Update 29/04/2019: a message from the Linux Academy course instructor Matthew Ulasien.
Just an FYI, we are planning on updating the Data Engineer course on Linux Academy to reflect the new objectives starting sometime in mid/late May.
Update 1/6/2019: another message from the Linux Academy course instructor Matthew Ulasien.
We are in the planning stages now. I’m guesstimating it will take about a month to fully update it.
After the exam
When you complete the exam you’ll only receive a pass or fail result. The advice is to aim for at least 70%, hence why I aimed for a minimum of 90% on the practice exams.

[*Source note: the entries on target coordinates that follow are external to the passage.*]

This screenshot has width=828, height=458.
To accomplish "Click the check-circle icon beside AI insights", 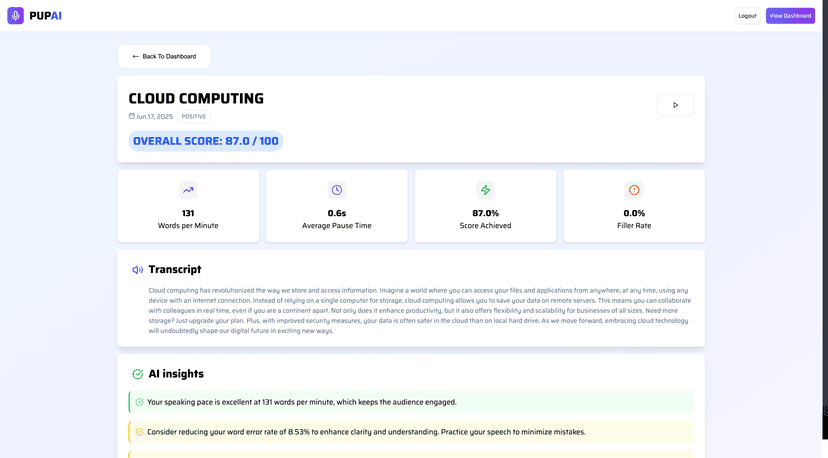I will (137, 374).
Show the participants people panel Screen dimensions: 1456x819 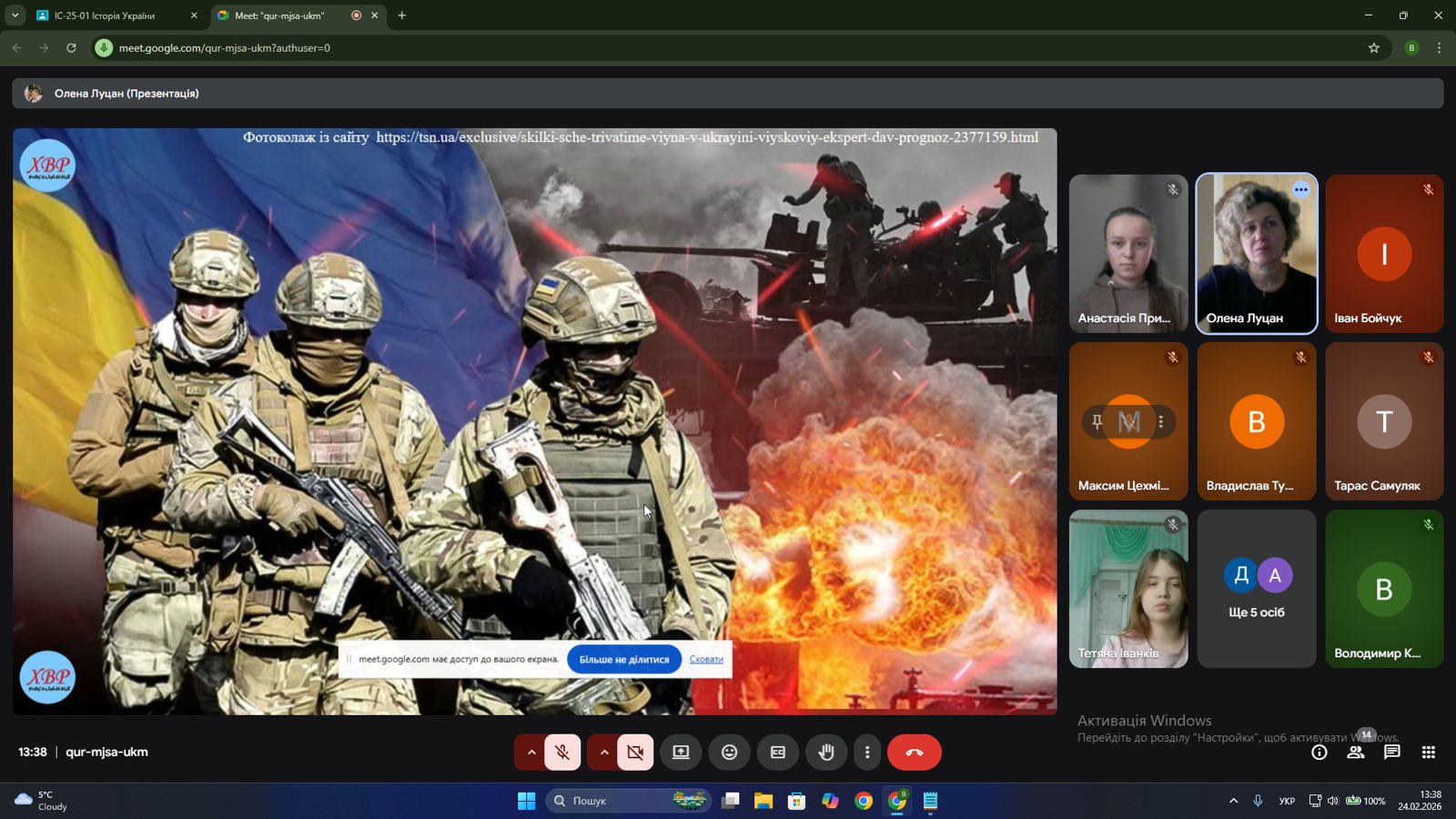pos(1355,753)
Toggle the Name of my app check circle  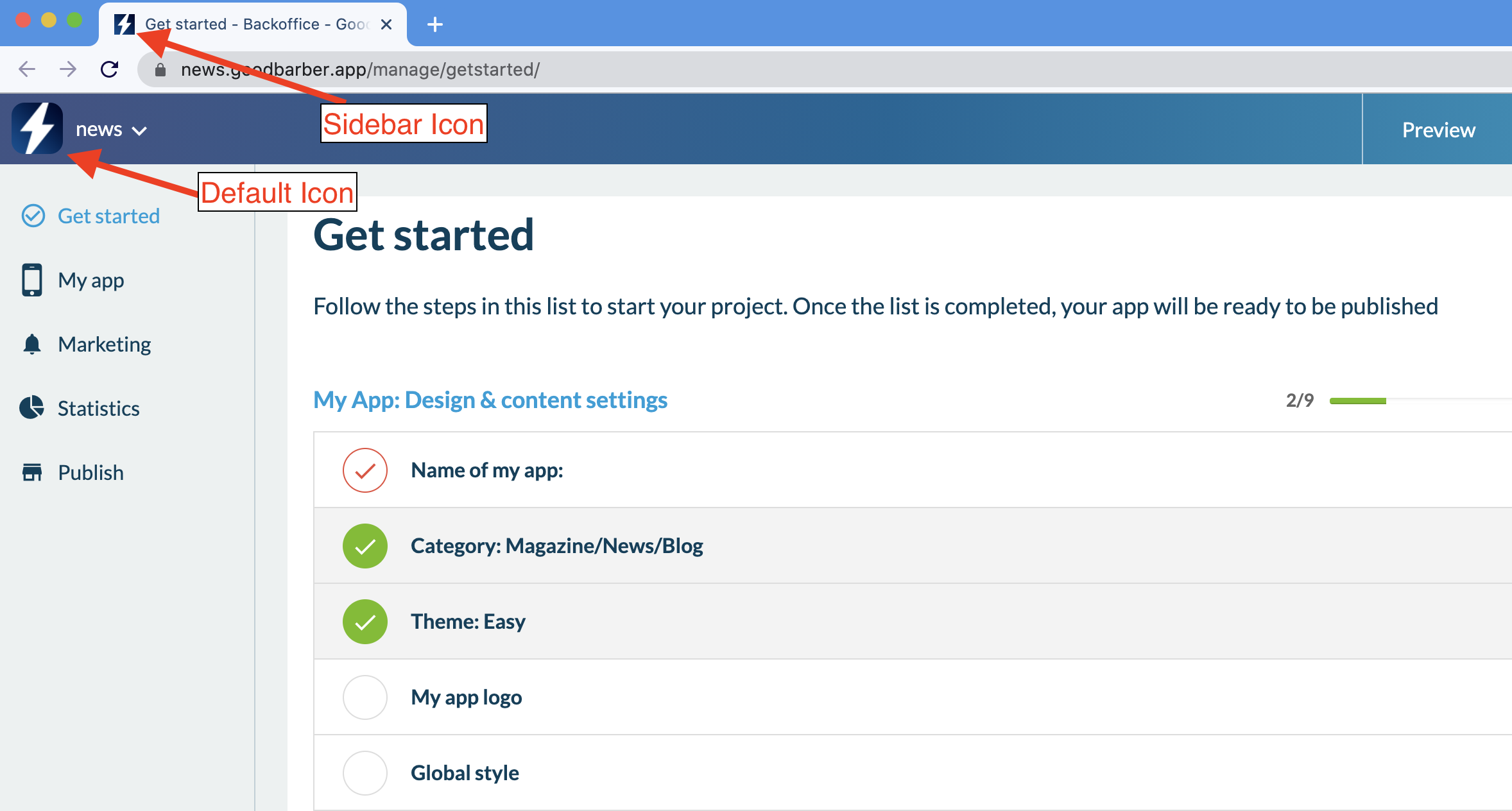(x=365, y=470)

Once you’ve passed, you’ll be emailed a redemption code alongside your official Google Cloud Professional Data Engineer certificate. Congratulations!
You can use the redemption code on an exclusive Google Cloud Professional Data Engineer store which is packed with swag. There are t-shirts, backpacks and hoodies (these may vary in stock when you get there). I chose the hoodie.
Now you’re certified you can now show off your skillset (officially) and get back to doing what you do best, building.
See you in two years to get recertified.
PPS a big thank you to all the amazing instructors throughout the above courses and Max Kelsen for providing resources and time to study and prepare for the exam.